C-reactive protein (CRP) is a widely used inflammatory marker, and its elevated concentrations predict CVD in adults [91]. Elevated serum CRP concentrations have been associated with lower birth weight in both children and adults [92, 93]. Inverse association between birth weight and other inflammatory markers, including fibrinogen and IL-1Ra, have been reported in children and adolescents [94, 95]. Still, there is some evidence suggesting that also LGA children have increased low-grade inflammation, and decreased tumor necrosis factor (TNF)-α levels were proposed to associate with insulin resistance [96].
Future Aspects
Traditional cardiometabolic risk factors have been widely reported to associate with birth weight in children and adults [7, 8, 97]. Susceptibility to cardiometabolic disease is a combination of genetics and environment, and the metabolic programming for later diseases, starting before birth and continuing throughout early childhood growth, has been suggested to explain partly the future risk [12, 98]. Epigenetic changes (DNA methylation, histone modification, and noncoding RNAs) have been demonstrated to have an important role in the etiology of cardiometabolic disorders [99]. Studies in this field are increasing also in children. A recent study suggests that alterations in DNA methylation of certain imprinted genes at birth are associated with the risk of obesity at 1 and 3 years of age [100], and previously, changes in DNA methylation were associated with severe obesity also in older children [101]. In addition, birth weight has also been associated with epigenetic changes. In 1 study, birth weight was associated with DNA methylation at several CpG sites at birth, and these changes could be seen partly also in mid-childhood [102]. These results were in concordance with previous studies. When divided in birth weight groups, 1 study did not reveal any differences in genome-wide DNA methylation analysis of umbilical cord tissues between LGA children with catch-down growth and AGA children [103].
Conclusion
Both low and high birth weights have an impact on later cardiometabolic health, and cardiovascular risk factors can be detected already in childhood (Fig. 1). Even though some risk factors originating from the fetal environment cannot be changed after birth, good cardiovascular health can be restored by influencing postnatal risk factors before adulthood [104]. In LGA-born children, overweight and obesity seem to be associated with many of these risk factors, and early catch-down growth would be important for staying normal weight in later life. In SGA children, overweight and obesity may appear later in adolescence or adulthood, and early catch-up growth in weight may contribute to this risk. Contrary to LGA children, cardiometabolic risk is not as much weight-related in SGA children who may have visceral adiposity despite normal weight in childhood.

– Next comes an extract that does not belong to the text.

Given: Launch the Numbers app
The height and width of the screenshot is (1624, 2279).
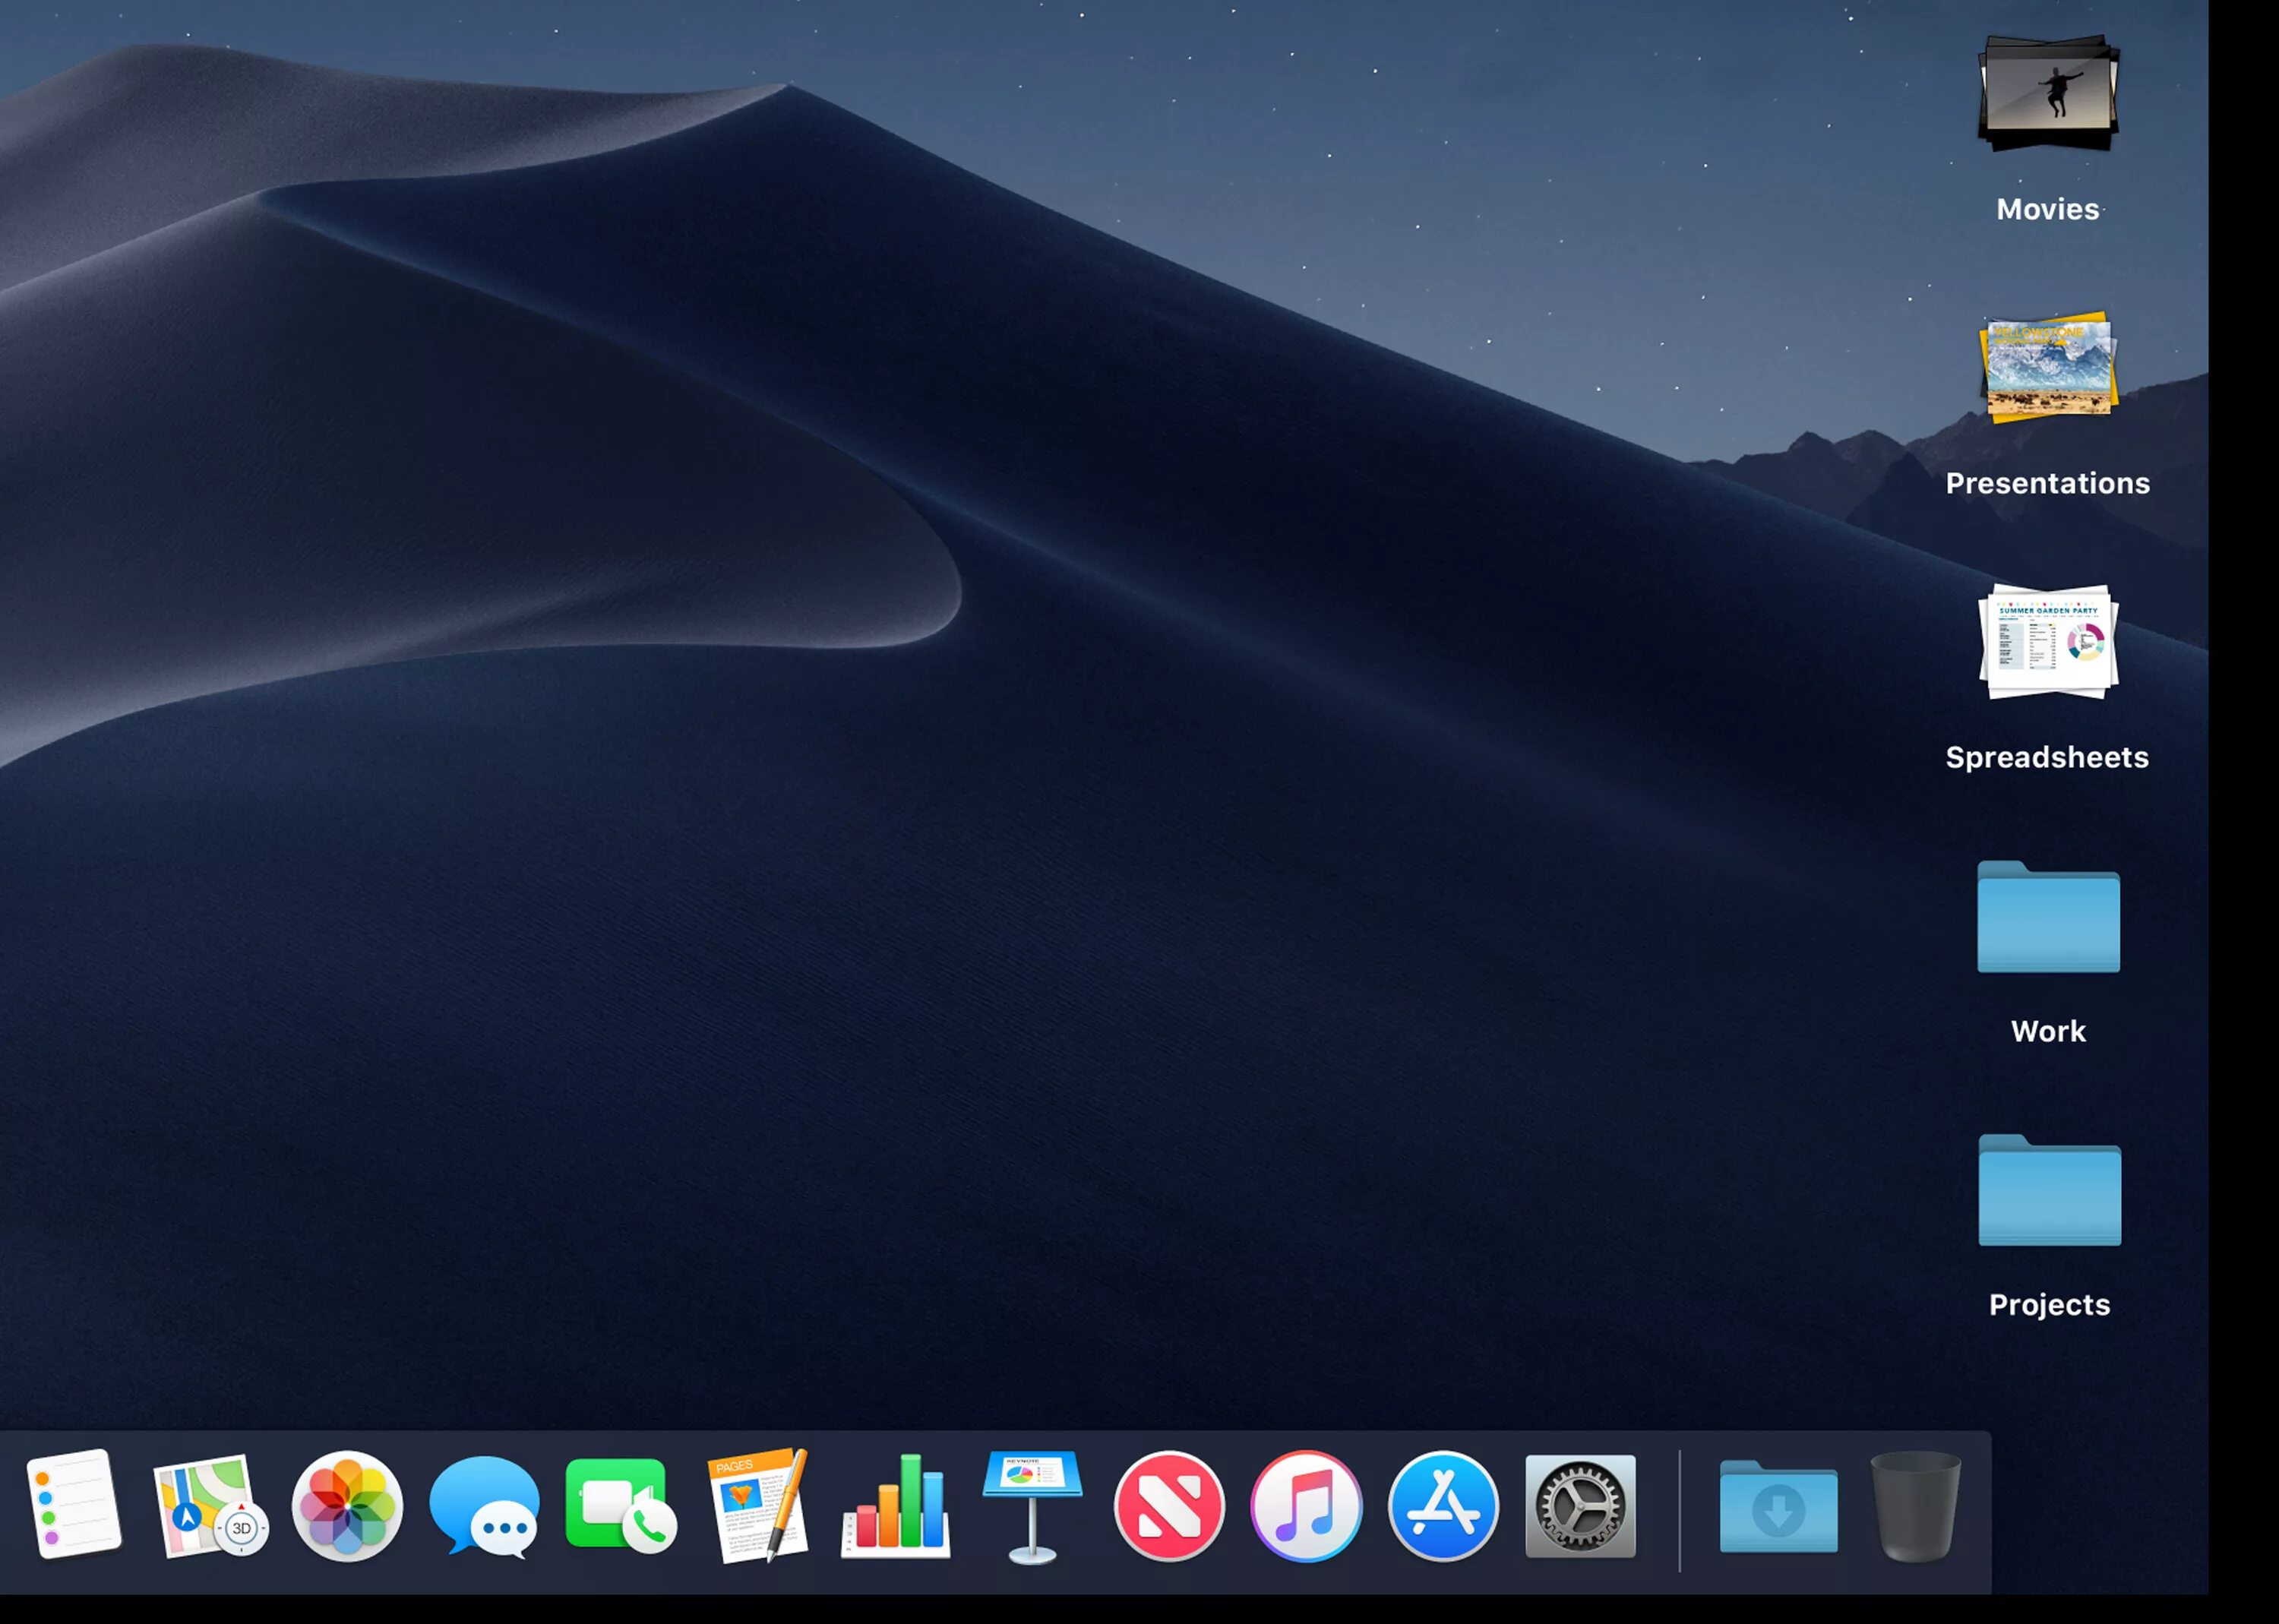Looking at the screenshot, I should tap(895, 1508).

Many of the cardiometabolic risk factors present in childhood and adolescence track to adulthood. Hence, it is very important to intervene these adverse findings, especially obesity, as soon as they are detected (Fig. 1). Regularly evaluated growth and low-threshold lifestyle counseling (in nutrition, physical activity, and sleep) should be provided in child welfare clinics and school health services from birth to adolescence. Since parental obesity and sedentary lifestyle increase the risk of obesity in the offspring [105], counseling should concern the whole family, not just individuals. Also, effective interventions to reduce and treat cardiometabolic risk in SGA and LGA children should be developed.
Conflict of Interest Statement
The authors have no conflicts of interest to declare.
Funding Sources
The authors received no specific funding for this work.
Author Contributions
All authors have contributed to the writing of the manuscript.